По толпе опять пробежал смутный гул – и она замолкла чутко, напряженно…
Толпа жадно слушала, хватая на лету из пятого в десятое слово, и ничего не понимала. В ней, как в одном человеке, жило одно только сознание, что это читают «заправскую волю».
* * *
Ковыляя по грязям и топям большой дороги, форсированным маршем приближалась к Высоким Снежкам военная сила! В голове серевшей колонны колыхался частокол казацких пик, а глубоко растянувшийся хвост ее терялся за горою. Вот, осторожно ступая по склизкому скату, кони спустились на плотину у мукомольной мельницы, прислонившейся внизу, у ручьистого оврага, перебрались на противоположную сторону, – и казачий отряд, разделясь на две группы, тотчас же на рысях разъехался вправо и влево, и там и здесь растянулся широкою цепью, отделяя от себя где одного, где пару казаков, окружил село и занял все выходы. Вот близ того же оврага остановилась пехота. Люди стянулись, сомкнули стройные ряды и оправились. Через несколько минут марш колонны направлялся уже по широкой, опустелой улице села.

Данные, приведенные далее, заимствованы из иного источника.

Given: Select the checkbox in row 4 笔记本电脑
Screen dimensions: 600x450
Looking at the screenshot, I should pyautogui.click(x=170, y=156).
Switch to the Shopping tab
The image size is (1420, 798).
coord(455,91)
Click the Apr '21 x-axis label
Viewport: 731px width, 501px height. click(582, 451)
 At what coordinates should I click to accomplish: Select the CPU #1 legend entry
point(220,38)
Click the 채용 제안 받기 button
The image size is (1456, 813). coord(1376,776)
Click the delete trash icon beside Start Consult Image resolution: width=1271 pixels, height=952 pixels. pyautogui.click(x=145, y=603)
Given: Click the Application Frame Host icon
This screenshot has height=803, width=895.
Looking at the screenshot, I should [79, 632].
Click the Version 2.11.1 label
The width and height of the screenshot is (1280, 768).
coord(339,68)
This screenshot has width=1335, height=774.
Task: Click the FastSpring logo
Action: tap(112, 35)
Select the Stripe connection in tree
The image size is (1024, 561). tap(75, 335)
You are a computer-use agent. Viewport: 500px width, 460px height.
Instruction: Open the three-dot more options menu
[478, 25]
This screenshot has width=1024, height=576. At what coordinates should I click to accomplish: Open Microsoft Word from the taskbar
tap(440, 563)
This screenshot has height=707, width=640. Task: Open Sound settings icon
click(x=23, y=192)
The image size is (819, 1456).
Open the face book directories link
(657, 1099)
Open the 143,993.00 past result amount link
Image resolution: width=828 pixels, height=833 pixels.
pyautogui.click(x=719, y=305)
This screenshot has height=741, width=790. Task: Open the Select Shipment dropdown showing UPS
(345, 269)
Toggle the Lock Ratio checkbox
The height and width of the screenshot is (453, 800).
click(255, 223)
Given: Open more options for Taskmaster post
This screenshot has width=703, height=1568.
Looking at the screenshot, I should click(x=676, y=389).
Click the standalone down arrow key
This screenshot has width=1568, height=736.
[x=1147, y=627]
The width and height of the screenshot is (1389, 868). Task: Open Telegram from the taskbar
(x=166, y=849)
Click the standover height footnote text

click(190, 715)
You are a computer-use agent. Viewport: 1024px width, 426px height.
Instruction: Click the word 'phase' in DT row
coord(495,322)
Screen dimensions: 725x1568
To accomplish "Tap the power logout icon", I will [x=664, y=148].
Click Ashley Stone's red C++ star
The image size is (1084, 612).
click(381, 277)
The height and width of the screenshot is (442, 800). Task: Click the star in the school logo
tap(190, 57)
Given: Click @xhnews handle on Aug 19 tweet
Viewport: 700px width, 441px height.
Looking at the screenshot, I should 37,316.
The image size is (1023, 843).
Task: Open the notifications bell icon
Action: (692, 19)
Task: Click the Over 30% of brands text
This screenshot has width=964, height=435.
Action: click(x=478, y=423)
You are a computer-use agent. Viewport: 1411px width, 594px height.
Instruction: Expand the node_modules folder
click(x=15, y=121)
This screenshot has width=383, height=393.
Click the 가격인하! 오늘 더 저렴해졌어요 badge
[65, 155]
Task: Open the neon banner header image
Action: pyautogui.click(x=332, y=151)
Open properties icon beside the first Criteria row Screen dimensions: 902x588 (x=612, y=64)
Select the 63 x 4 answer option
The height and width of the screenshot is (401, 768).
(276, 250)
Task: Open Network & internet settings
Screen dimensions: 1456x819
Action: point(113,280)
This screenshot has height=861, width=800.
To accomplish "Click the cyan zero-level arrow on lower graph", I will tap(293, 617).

Одни только собаки тявкали из подворотен на незнакомый им люд, да иногда петухи, своротив на сторону красные гребни, как-то удивленно оглядывали с высоты крестьянских плетней это воинственное шествие. Здесь как будто вымерла вся людская жизнь, и только на задах кое-где, да на выходах, между соломенными кровлями и древесными прутьями, торчало там и сям стальное острие казацкой пики… Весь народ – стар и млад – гудел вдали на широкой площади.